TO DO —
1. Reproduce the part of the ICC health building article that opens with the words containing "TUPELO – Itawamba" and closes with "the $20 million building.", word for word.
2. In the ICC health building article, turn the paragraph beginning "The associate's degree nursing" into a list.
3. Write the next part of the news article about ICC's new health building, starting after its last sentence.

DOCUMENT EXCERPT —
▼
ICC health building opens today

Adam Robison | Daily Journal Harold Plunkett goes over some the technology inside the new nurses training classroom.

Adam Robison | Daily Journal
Harold Plunkett goes over some the technology inside the new nurses training classroom.

By Chris Kieffer
Daily Journal

TUPELO – Itawamba Community College’s new health building is ready for visitors.

The school will host an open house in the new facility on its Tupelo campus today from 3 to 7 p.m. The public is invited to visit, and staff members will be available to show them around the $20 million building.

Although some classes were held there this summer, it will receive its first full load of students when classes begin Aug. 19.

“We are extremely proud,” said ICC President Mike Eaton.

The Health Science Education Building will cluster eight health programs under one roof and locate them in Tupelo, near North Mississippi Medical Center, where students do most of their clinical rotations.

The associate’s degree nursing, health information technology, occupational therapy assistant, practical nursing, physical therapy assistant, radiology, respiratory therapy and surgical technology programs all will be in the building.
▲
SOURCE MATERIAL —
▼
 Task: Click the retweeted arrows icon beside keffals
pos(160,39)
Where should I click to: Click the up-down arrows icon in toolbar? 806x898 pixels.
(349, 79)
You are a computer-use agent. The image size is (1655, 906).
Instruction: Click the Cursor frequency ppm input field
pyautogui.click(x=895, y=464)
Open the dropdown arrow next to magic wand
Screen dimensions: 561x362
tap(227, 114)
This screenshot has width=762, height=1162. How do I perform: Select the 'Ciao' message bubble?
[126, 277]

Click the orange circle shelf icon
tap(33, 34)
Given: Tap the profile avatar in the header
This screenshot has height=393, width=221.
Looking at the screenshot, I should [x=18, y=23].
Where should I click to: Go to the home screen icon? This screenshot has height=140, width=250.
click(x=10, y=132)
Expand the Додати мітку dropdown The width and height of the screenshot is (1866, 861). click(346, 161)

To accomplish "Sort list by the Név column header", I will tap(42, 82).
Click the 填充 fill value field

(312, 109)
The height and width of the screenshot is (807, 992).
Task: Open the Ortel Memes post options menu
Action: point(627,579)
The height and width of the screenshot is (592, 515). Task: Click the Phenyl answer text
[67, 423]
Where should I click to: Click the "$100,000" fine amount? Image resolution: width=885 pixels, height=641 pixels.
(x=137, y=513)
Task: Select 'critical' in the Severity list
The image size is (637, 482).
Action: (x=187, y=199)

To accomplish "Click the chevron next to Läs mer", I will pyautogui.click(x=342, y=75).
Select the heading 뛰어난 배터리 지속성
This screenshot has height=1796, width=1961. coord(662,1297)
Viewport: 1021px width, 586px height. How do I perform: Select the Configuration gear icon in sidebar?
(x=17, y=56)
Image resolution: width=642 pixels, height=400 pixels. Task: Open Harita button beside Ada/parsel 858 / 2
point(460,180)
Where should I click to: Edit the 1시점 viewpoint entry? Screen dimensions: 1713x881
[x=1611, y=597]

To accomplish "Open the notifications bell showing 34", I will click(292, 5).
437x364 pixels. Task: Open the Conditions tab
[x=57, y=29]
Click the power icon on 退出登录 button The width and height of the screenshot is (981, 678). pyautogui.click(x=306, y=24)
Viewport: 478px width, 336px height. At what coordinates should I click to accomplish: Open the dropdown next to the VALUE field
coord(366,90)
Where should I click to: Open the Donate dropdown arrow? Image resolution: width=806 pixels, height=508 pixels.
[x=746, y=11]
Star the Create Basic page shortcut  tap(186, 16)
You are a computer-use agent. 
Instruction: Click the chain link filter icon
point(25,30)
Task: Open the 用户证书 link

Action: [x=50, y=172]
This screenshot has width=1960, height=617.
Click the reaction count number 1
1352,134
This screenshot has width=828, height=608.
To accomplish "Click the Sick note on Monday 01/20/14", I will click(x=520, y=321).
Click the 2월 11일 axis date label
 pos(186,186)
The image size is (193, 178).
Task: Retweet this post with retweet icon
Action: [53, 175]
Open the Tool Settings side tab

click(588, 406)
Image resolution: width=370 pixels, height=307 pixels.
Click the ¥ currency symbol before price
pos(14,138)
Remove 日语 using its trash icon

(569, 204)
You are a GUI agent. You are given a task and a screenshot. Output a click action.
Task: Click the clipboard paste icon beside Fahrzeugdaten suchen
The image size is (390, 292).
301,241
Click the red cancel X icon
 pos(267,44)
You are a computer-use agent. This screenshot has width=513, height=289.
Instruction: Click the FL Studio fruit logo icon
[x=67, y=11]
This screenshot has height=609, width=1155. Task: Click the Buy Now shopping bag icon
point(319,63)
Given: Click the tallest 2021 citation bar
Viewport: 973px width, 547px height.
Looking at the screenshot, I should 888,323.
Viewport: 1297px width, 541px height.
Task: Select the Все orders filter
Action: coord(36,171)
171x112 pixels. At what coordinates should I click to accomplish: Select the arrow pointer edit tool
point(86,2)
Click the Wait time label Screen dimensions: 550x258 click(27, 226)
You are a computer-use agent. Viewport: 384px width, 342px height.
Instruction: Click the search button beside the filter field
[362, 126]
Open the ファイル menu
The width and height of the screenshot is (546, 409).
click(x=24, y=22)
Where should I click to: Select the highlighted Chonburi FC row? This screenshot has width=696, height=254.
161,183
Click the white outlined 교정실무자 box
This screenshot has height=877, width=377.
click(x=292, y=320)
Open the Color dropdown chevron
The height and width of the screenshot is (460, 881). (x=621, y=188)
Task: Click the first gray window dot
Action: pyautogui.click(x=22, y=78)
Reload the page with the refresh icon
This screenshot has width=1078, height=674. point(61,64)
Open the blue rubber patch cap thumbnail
▲
ANSWER SECTION —
1.
TUPELO – Itawamba Community College’s new health building is ready for visitors.

The school will host an open house in the new facility on its Tupelo campus today from 3 to 7 p.m. The public is invited to visit, and staff members will be available to show them around the $20 million building.

2.
Programs that will all be in the building:
- Associate's degree nursing
- Health information technology
- Occupational therapy assistant
- Practical nursing
- Physical therapy assistant
- Radiology
- Respiratory therapy
- Surgical technology

3.
Previously those programs were split between the Tupelo and Fulton campuses. The paramedic program will remain on the Belden campus.

It will allow for some convenient space sharing and will create opportunities for interdisciplinary training. For example, the simulation lab might allow students in different programs to work together in a clinical scenario.

ICC Health Sciences Dean Harold Plunkett said there could be opportunities for an interdisciplinary capstone in the future.

“You may go two years and never interact with a different profession,” Plunkett said. “That is something we want to change, and having everyone under one roof would change that. We are tickled to death about the possibilities.”

Being close to the hospital also will allow for more flexibility in clinical rotations, Plunkett said, noting it would be easier to schedule classes on the same day as a half-day spent in the field.

“It creates opportunities we’ve never had before,” he said. “Being close to the hospital is big, whether it is a new building or not.”

The facility features much new equipment. The nursing program, for example, will have a second lab of 12 beds, allowing students to work at each station in smaller groups. Respiratory therapy’s lab will go from one station to four, and radiology added a new X-ray machine, among many examples of new technology.

The building has three conference rooms: two smaller ones that will better accommodate faculty meetings and other gatherings and a large one that can seat 150 to 200 people. That room could be used by outside groups, Plunkett said, and could even allow the school to host different medical conventions.

There will be six computer labs, an important feature since many board examinations are moving to online tests, Plunkett said. Some classrooms also will have computers.

“With the location and the facility, we’ve tried to take the training to another level,” Eaton said.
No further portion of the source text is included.